Parmi les mesures réactionnaires du projet de Loi Immigration, Darmanin entend ficher les personnes visées par une OQTF. Celles-ci le sont en réalité déjà, mais le ministre de l’Intérieur entend par cette mesure afficher sa volonté de renforcer leur traque.

jeudi 3 novembre

Crédits photo : AFP

Ce mercredi, Olivier Dussopt et Gérald Darmanin ont précisé dans Le Monde les principales mesures de leur Loi Immigration, qui doit être débattue début 2023 à l’Assemblée. Au programme, une large offensive contre les étrangers, avec une volonté d’avancer dans la criminalisation des sans-papiers.
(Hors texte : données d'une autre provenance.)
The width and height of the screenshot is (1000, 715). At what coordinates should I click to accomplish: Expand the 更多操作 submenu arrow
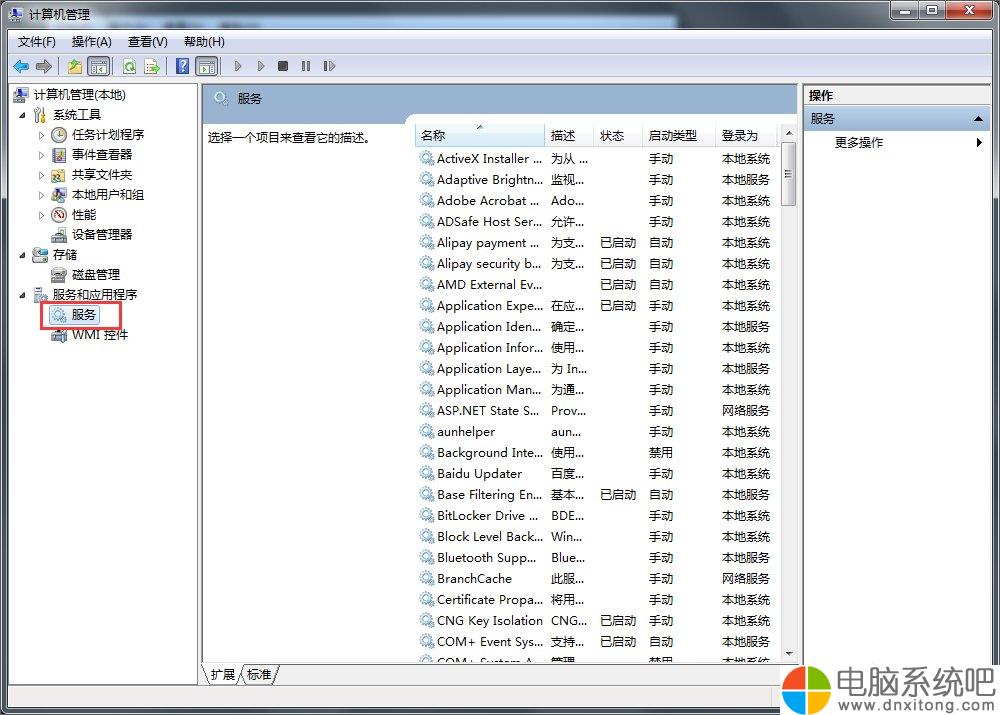click(979, 143)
Parmi les mesures en ce sens, les deux ministres ont annoncé vouloir : « désormais inscrire toutes les OQTF au fichier des personnes recherchées, le FPR. Il ne s’agit pas de rétablir le délit de séjour irrégulier mais de pouvoir constater que la personne repart, comme lorsqu’elle reprend un avion, et ainsi de compter tous les départs d’étrangers. » Une mesure qu’a confirmé ce jeudi matin Olivier Véran sur BFM TV, affirmant que Darmanin souhaitait être plus efficace pour « faire partir des gens qui n’ont pas vocation à rester. »

En réalité, les personnes visées par une OQTF sont déjà inscrites dans ce fichier, dans une catégorie spécifique aux ressortissants étrangers en France. Lorsqu’une OQTF n’est plus exécutoire, celle-ci reste d’ailleurs mentionnée dans l’historique des dossiers des personnes concernées et cette information peut être utilisée par la préfecture pour refuser une demande de régularisation.

Pourtant, en remettant en avant cette volonté de fichage, le gouvernement entend mettre en scène sa volonté de traquer plus durement encore les étrangers. Interrogé à ce sujet, le cabinet du ministre de l’Intérieur a ainsi précisé au Figaro : « Ce qu’on souhaite, c’est renforcer le suivi. (…) Le fichier des étrangers (AGDREF) n’est pas interconnecté au fichier des personnes recherchées en application des règles sur la protection des données, l’inscription au FPR permettra de détecter, lors de tout contrôle de police et de gendarmerie, la présence d’une OQTF à exécuter ». Une déclaration qui pourrait amener à une augmentation des moyens et des dispositifs policiers pour mener à bien ce projet de fond.

Cette mesure s’inscrit pleinement dans l’éventail de dispositions de la loi immigration dont l’objectif affiché par Gérald Darmanin est de « rendre impossible la vie » des personnes visées par des OQTFS. Parmi ces mesures, la réduction des recours pour contester une OQTF, ou encore la fin de la protection des mineurs étrangers de moins de 13 ans qui pourront ainsi recevoir des OQTF... Bref autant de mesures pour expulser plus et plus rapidement.

Comme l’ensemble des autres mesures de la Loi Immigration, y compris celles qui prétendent permettre la régularisation de certains travailleurs sans-papiers, cette disposition témoigne de la volonté de lancer une grande offensive xénophobe.

Un moyen de poursuivre l’offensive réactionnaire initiée lors du premier mandat, d’intensifier l’exploitation des travailleurs étrangers mais aussi de draguer la droite dont la majorité présidentielle sollicite ouvertement le soutien.